STAT 560 / CS&SS 560

Hierarchical Modeling for the Social Sciences

Elena Erosheva
C 14-C Padelford Hall
(206) 685-0166
elena@stat.washington.edu

Preliminaries

  • Quarter: Winter 2005
  • Class times: TTh 9:30 - 11:20
  • Place: PAR 206 (except during computer practice sessions on Th: SAV 137)
  • Office hours: Th 1:00-2:00, or by appointment
  • Web: follow the course link from my homepage at http://www.stat.washington.edu/elena 

Course description

A great deal of data analyzed by social scientists are organized according to some sort of clustered or hierarchical structure. This course will focus on methodology for the analysis of data with complex patterns of variability such as those arising from longitudinal and nested designs: e.g., measurements on subjects over time, or records on students within classes within schools. The goal of this course is to provide students with knowledge and confidence to use hierarchical modeling in their discipline through understanding of statistical theory behind hierarchical models set up and estimation. We will spend a fair amount of time during the quarter through the underlying mathematics of hierarchical models. Nonetheless, the main emphasis of the class will be on applications. 

Prerequisites

It is assumed that the students have completed a statistical sequence (such as SOC 424-426), and a regression or an applied regression course (such as CS&SS 504). It is also recommended that the students have some familiarity with basic calculus (differentiation and integration), matrix algebra (matrix addition, multiplication, and inversion), and probability theory. Some familiarity with computing packages SAS and S-Plus or R would be helpful as well.

Computing

We will use R/S-plus software for creating plots and for exploratory data analysis. We will mostly use SAS Proc Mixed for fitting the models.


Course materials

Required text:

  • Multilevel Analysis: An Introduction to Basic and Advanced Multilevel Modeling (1999), Roel J. Bosker and Tom A. B. Snijders. 
  • SAS System for Mixed Models (1996) Ramon C. Littell, George A. Milliken, Walter W. Stroup, Russell Wolfinger.

Optional text:

  • SAS for Linear Models (2002) Ramon C. Littell, Walter W. Stroup, Rudolf J. Freund.
  •  Analysis of Longitudinal Data (2002) Peter Diggle (Editor), Patrick Heagerty, Kung-Yee Liang, Scott Zeger. 
  • Linear Mixed Models for Longitudinal Data (2000) Geert Verbeke, G. Molenberghs, P. Bickel (Editor), P. Diggle (Editor).
  • Mixed Effects Models in S and S-Plus (2000) Jose C. Pinheiro, Douglas M. Bates.
  • Hierarchical Linear Models: Applications and Data Analysis Methods (2002) Stephen W. Raudenbush and Anthony S. Bryk.

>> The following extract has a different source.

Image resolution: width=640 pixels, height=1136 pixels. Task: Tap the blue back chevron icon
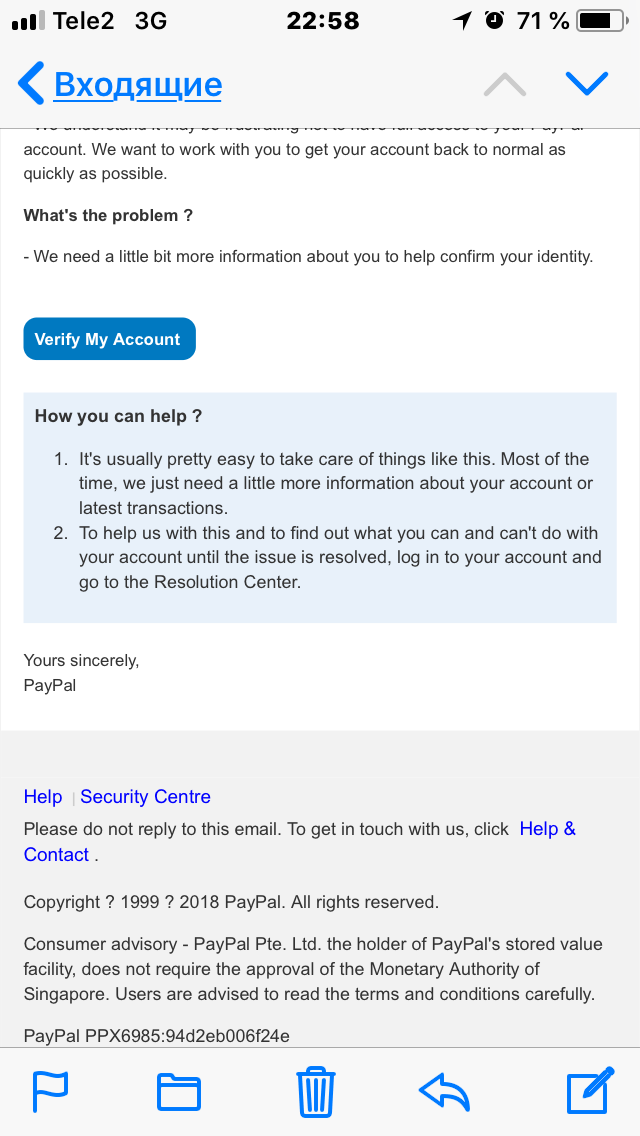click(x=31, y=84)
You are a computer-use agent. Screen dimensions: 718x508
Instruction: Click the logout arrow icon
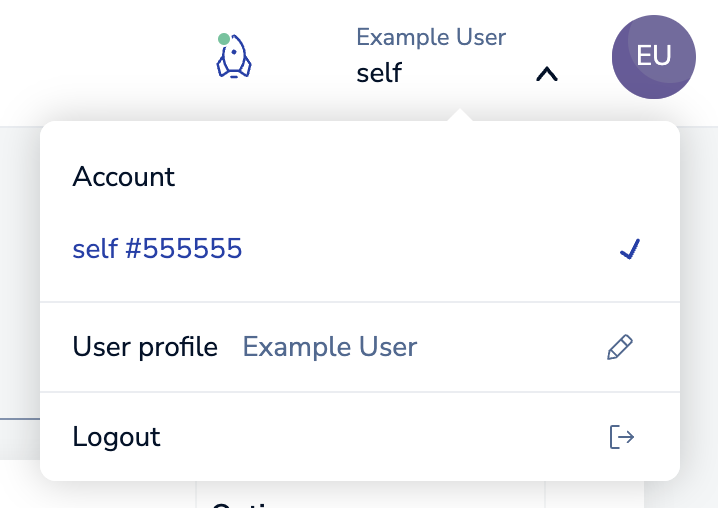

Homework assignments and grades

  • Final grades for this course will be based on homework assignments and a take-home final exam. The final exam will be worth up to two homeworks.
  • I encourage you to work on the homework assignments with each other in small groups. However, each student is required to prepare and submit their own solutions and write-up. Homework will be assigned about every one to two weeks. Homework assignments that are not handed in on time will receive zero points (except in case of documented emergency).
  • Please type up your homework assignments using a text editor. Unless specifically requested, never submit raw computer output pages. Instead, cut out the appropriate parts of the output and neatly tape it onto your homework paper (or better yet, insert appropriate parts of the output into your write-up). Please label all output, plots, variables, etc., appropriately. 
  • The final exam will be a take-home cumulative exam.

Students with Disabilities: If you would like to request academic accommodations due to a disability, please contact Disabled Student Services, 448 Schmitz, 543-8924 (V/TTY).  If you have a letter from Disabled Student Services indicating you have a disability that requires academic accommodations, please present the letter to me so we can discuss the accommodations you might need for this class.